__Do this__
Edit the listing below so that "link" becomes "hyperlink", and leave every other line unchanged.

(Entries for locating text and elements)
○ ○ ○ ○ ○

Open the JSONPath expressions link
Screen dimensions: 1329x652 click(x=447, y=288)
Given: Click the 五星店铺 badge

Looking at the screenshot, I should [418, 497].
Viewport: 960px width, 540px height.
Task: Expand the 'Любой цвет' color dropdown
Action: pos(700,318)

○ ○ ○ ○ ○

__Solved exercise__
Open the JSONPath expressions hyperlink
Screen dimensions: 1329x652 click(x=447, y=288)
Given: Click the 五星店铺 badge

Looking at the screenshot, I should [418, 497].
Viewport: 960px width, 540px height.
Task: Expand the 'Любой цвет' color dropdown
Action: pos(700,318)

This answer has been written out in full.